🤖 AI Summary
To address the slow convergence of the classical multiplicative update (MU) algorithm for nonnegative matrix factorization (NMF), this paper proposes the fast multiplicative update (fastMU) algorithm. Methodologically, fastMU reformulates MU as an alternating majorization-minimization (MM) procedure—its first such interpretation—and constructs tighter upper bounds on the Hessian for each subproblem, thereby accelerating optimization under both the Frobenius norm (quadratic loss) and the generalized β-divergence. Theoretical analysis guarantees monotonic objective descent and nonnegativity preservation throughout iterations.
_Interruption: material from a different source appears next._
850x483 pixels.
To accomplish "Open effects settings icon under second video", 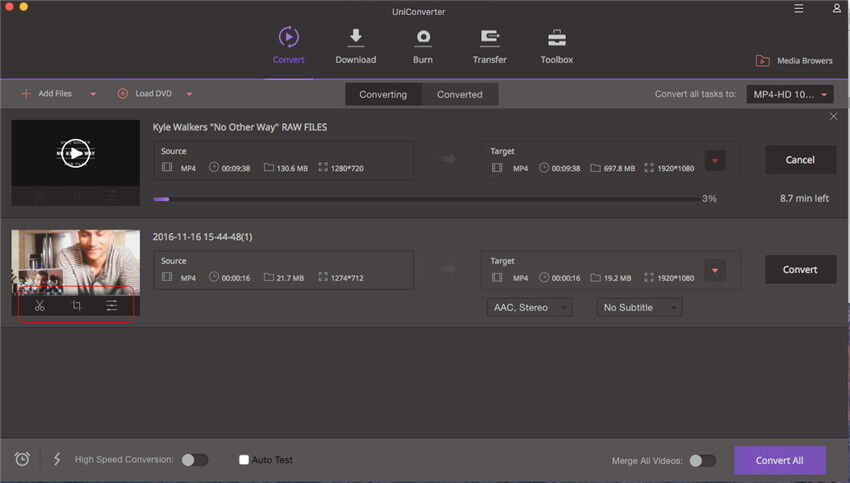I will [x=112, y=306].
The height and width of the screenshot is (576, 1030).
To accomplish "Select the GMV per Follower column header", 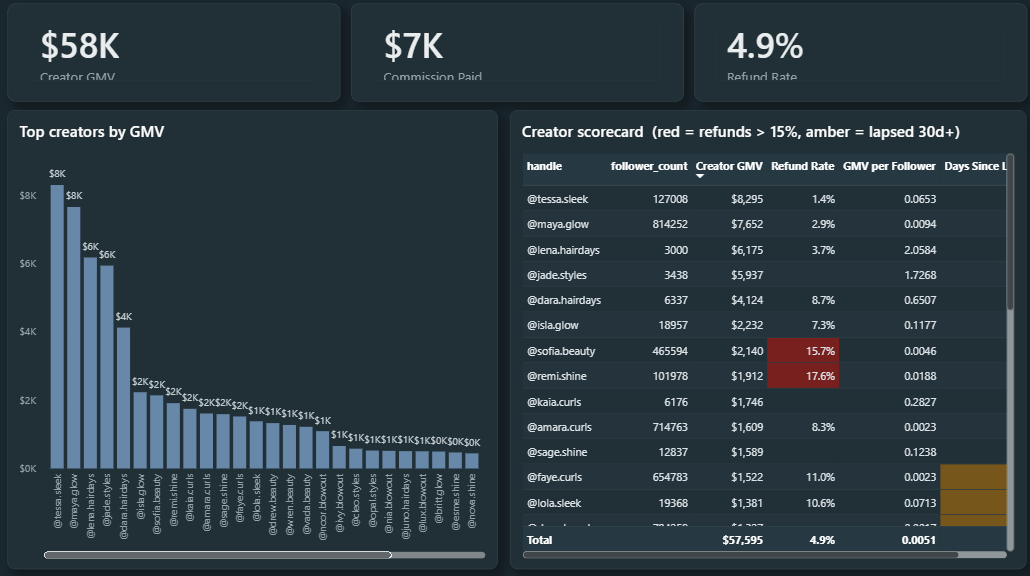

Empirically, fastMU achieves speedups of several orders of magnitude over standard MU on both synthetic and real-world datasets, while matching the state-of-the-art performance under Frobenius loss. This work thus unifies theoretical rigor with practical efficiency in NMF optimization.
📝 Abstract
Nonnegative Matrix Factorization is an important tool in unsupervised machine learning to decompose a data matrix into a product of parts that are often interpretable. Many algorithms have been proposed during the last three decades. A well-known method is the Multiplicative Updates algorithm proposed by Lee and Seung in 2002. Multiplicative updates have many interesting features: they are simple to implement and can be adapted to popular variants such as sparse Nonnegative Matrix Factorization, and, according to recent benchmarks, is state-of-the-art for many problems where the loss function is not the Frobenius norm. In this manuscript, we propose to improve the Multiplicative Updates algorithm seen as an alternating majorization minimization algorithm by crafting a tighter upper bound of the Hessian matrix for each alternate subproblem. Convergence is still ensured and we observe in practice on both synthetic and real world dataset that the proposed fastMU algorithm is often several orders of magnitude faster than the regular Multiplicative Updates algorithm, and can even be competitive with state-of-the-art methods for the Frobenius loss.